I suggest here that the transgender person doesn't just follow a different light but embodies that different light.  It is a light as bright as the sun and as such becomes harmful to the lesser false light, engendering in this lesser light a particular fear necessarily causing that light to become dim, dark and at times violent.  The transgender person embodies the light of the divine without pretense.  This becomes the blessing and the challenge that more than any other concern the transgender person embodies the great divine without pretense. And so, the transgender person, at least in the Christian context, becomes the light of Christ.  For those who read this post and think it too much, to be clear the transgender person does not have a spiritual or religious monopoly on Christ yet we know according to sacred text that Jesus was critically different, his very presence critiquing the societal and culture structures of the Jewish community and the Roman empire.  Jesus Christ, received as the ultimate critical difference, and one that queered the limitations of human imagination was the inbreaking of God.  And so it is for the transgender person, that they are also the inbreaking of God in the order of the Christ and a queer presence.

As I read about the epidemic of attempted suicides, unemployment, homelessness, the abuse even the poverty in the transgender community I reflect on a community that, like Christ, reveals the fallacy and deception of the lesser light and similar to the Christ they bare the burden of that deception.  This may be a hard teaching yet I suggest that when we look at Jesus we are actually looking at a similar journey.  Now critical difference interpreted as the Christ is the greatest gospel and the greatest revelation of God in the world.  Yet critical difference is not just for difference sake but for the salvation of our communities.  I guess in some sense critical difference and by this I mean authenticity leads to liberation and sameness, which is the image of the lesser light, leads, at least in my estimation, to colonization and enslavement and a life predicated on that lesser light.

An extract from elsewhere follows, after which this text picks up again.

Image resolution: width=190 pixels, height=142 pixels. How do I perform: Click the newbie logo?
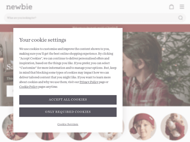click(x=19, y=7)
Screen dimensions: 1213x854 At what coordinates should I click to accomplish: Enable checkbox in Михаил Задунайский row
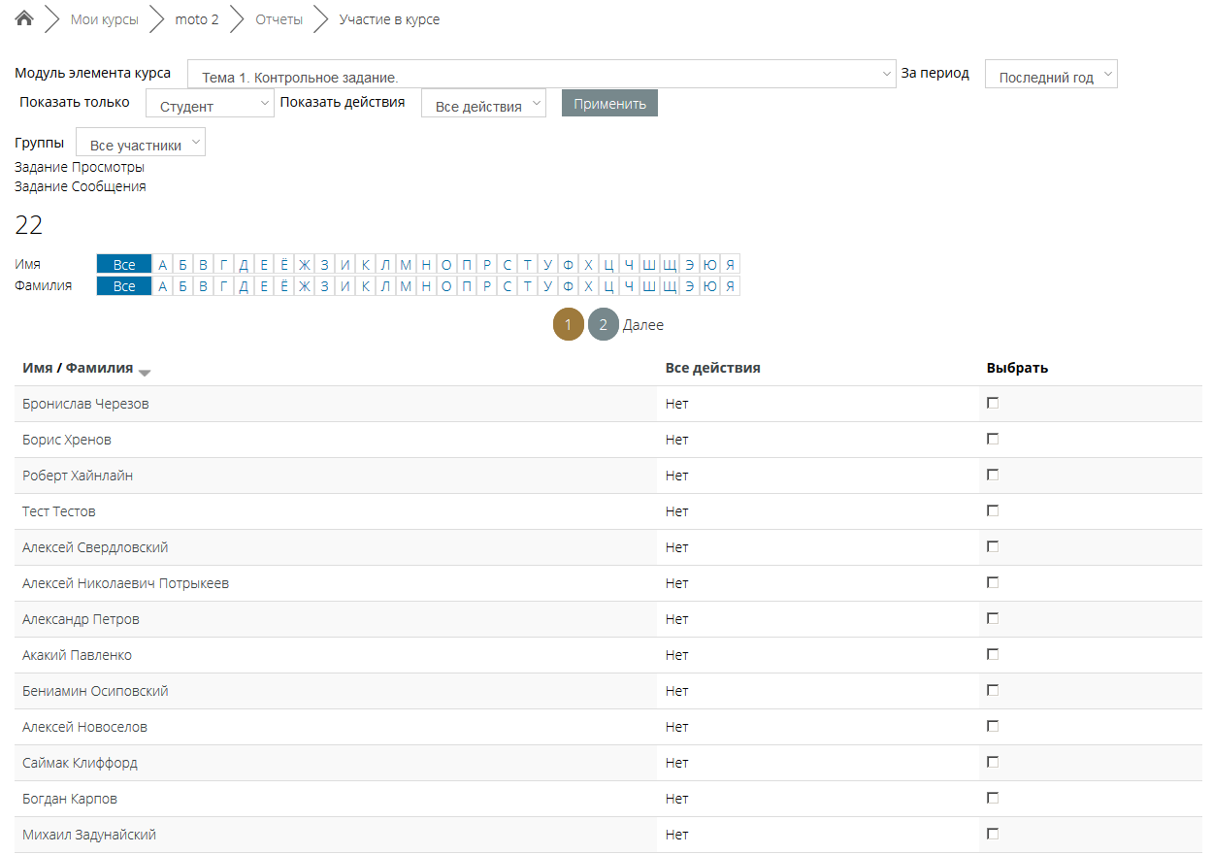(x=993, y=834)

I think at some point the one who identifies as transgender, queer or of critical difference must reclaim their divinity.  They must realize that, simply put, they are not of this world.  They must walk as Christ in a world that lives by a different light.  As the transgender, queer person reclaims their divinity I suggest here that the beloved community shall emerge as of Christ.  Why, you ask.  Because those of critical difference are actually the salvation and the healing of their community and even the world.